Cost-Effectiveness of Perioperative Nivolumab for Stage III Non–Small-Cell Lung Cancer: A Perspective From The United States
•A Markov model evaluated the cost-effectiveness of perioperative nivolumab in stage III NSCLC.•Nivolumab plus chemotherapy improved QALYs and remained cost-effective under a $150,000/QALY threshold.•Sensitivity analysis confirmed robustness; postoperative nivolumab cost had the greatest ICER impact.•Subgroup analysis showed cost-effectiveness in non-squamous and PD-L1–positive patients, but not in others.•Findings support stratified reimbursement policies and equitable access to immunotherapy in real-world settings.
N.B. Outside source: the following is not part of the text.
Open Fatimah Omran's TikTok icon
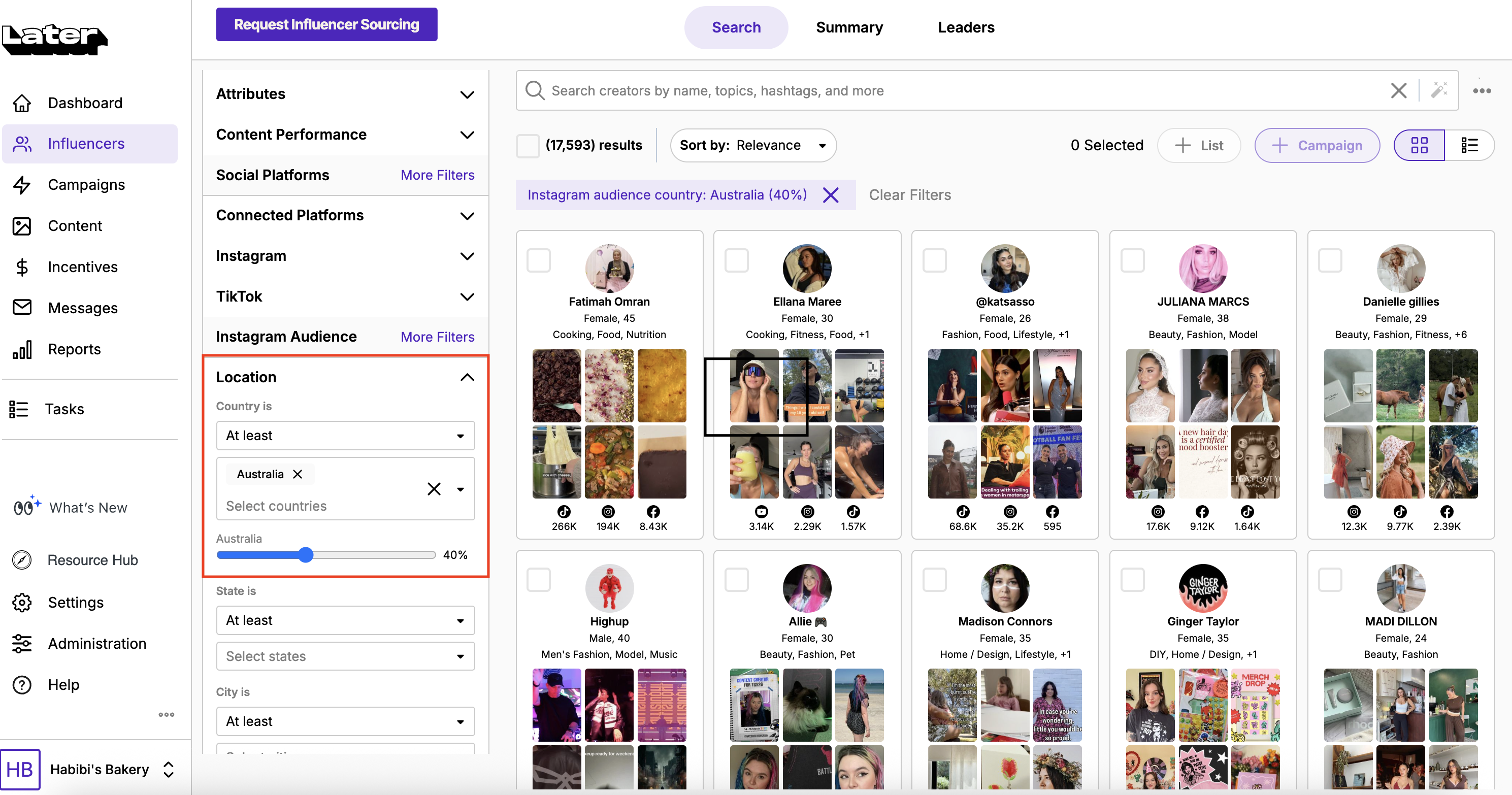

The NADIM II trial demonstrated that combining perioperative nivolumab, an immune checkpoint inhibitor, with intensified chemotherapy significantly enhanced pathological complete response rates and overall survival in patients with surgically resectable stage III non–small-cell lung cancer (NSCLC) compared to those receiving chemotherapy alone. However, concerns persist regarding the substantial cost of immunotherapy. Our study aims to evaluate the cost-effectiveness of neoadjuvant treatment combining nivolumab with chemotherapy versus standard neoadjuvant chemotherapy alone in resectable stage III NSCLC patients within the U.S. healthcare system. Using data from the NADIM II trial, we developed a Markov model with 3 distinct health states to accurately simulate the overall health outcomes of NSCLC patients following different treatment strategies. This model not only computed essential economic metrics such as life years (LY), quality-adjusted life years (QALY), incremental cost-effectiveness ratio (ICER), and total costs but also ensured robustness through sensitivity and subgroup analyses. The group receiving nivolumab plus chemotherapy achieved 7.89 QALYs (9.75 LYs) at a total cost of $428,701.08, whereas the chemotherapy-alone group attained 6.80 QALYs (8.53 LYs) with total costs amounting to $318,550.20. This resulted in an incremental cost of $110,150.88. Considering a willingness-to-pay (WTP) threshold of $150,000/QALY in the United States, the ICER was determined to be $100,879.21/QALY ($90,193.76/LY). Based on these findings, in the United States, the perioperative use of nivolumab combined with chemotherapy appears to be cost-effective compared to chemotherapy alone for patients with stage III NSCLC, given a WTP threshold of $150,000/QALY.